We’re all in different spaces, and as Pascal pointed out in his marathon review, a 2:20 marathon would be a jog in the park for Geb. That keeps things in perspective.

When you get to be my age, it can be depressing to be beaten by youngsters running what would have been an easy run pace back in the day. But for Boomers such as myself, they’ve come up with a handy tool to if not stop the clock at least slow it down: Age Grading!

Lots of people, particularly those still in the Open category, view this as being yet another sign of the end of civilization as we know it. But I think it affords everyone a frame of reference to use in assessing one’s performance across race distances. Most races now include age-graded figures, although you can readily get them from the Web.

I considered the first part of 2008 a success largely because I was consistent in my age-graded numbers and got them higher than they had ever been.

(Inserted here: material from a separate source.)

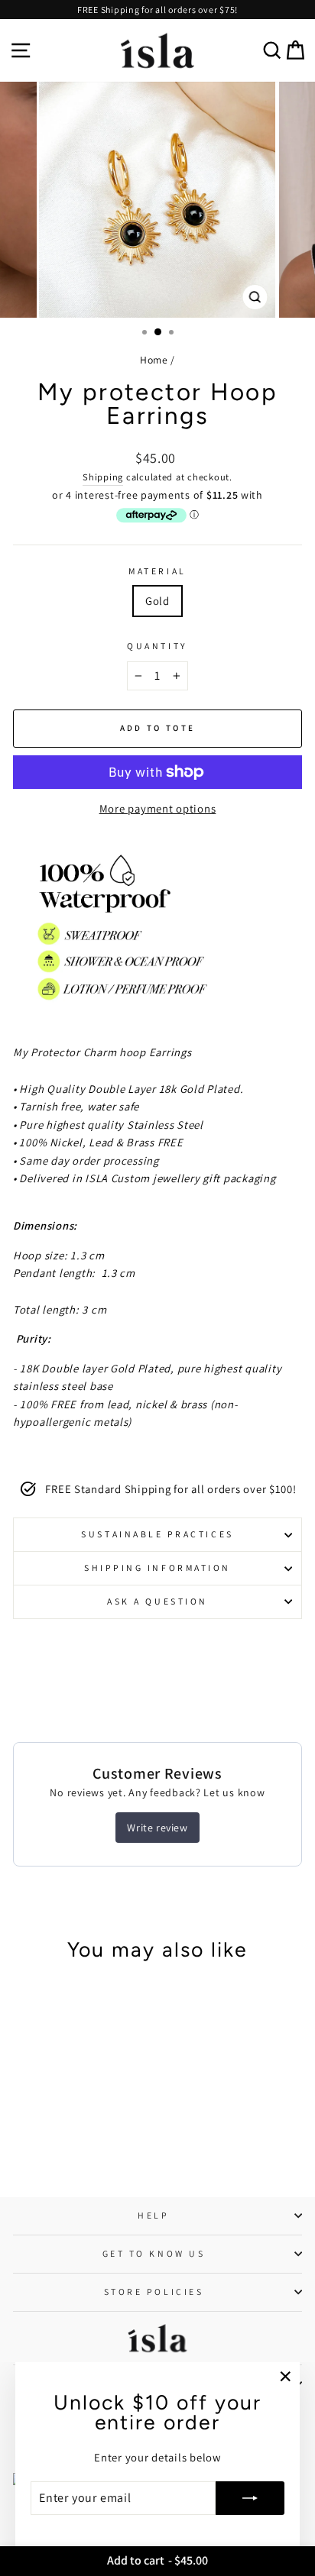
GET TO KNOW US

There are qualifying times for which we can strive, the two major ones for the marathon being the Olympic Trials and Boston qualifiers. The NYC Marathon has qualifying times, including from half-marathons. They are arbitrary. Some will never get a BQ, as I’ll never get an OT qualifier.

Another fun thing to do with these calculators if you’ve been running for a while is to compare times to an Open runner to see the extent to which you’ve improved or digressed. I find my times are pretty close to what they were when I was a youngster. It’s all a feedback loop, helping to push to be the best runner we can be.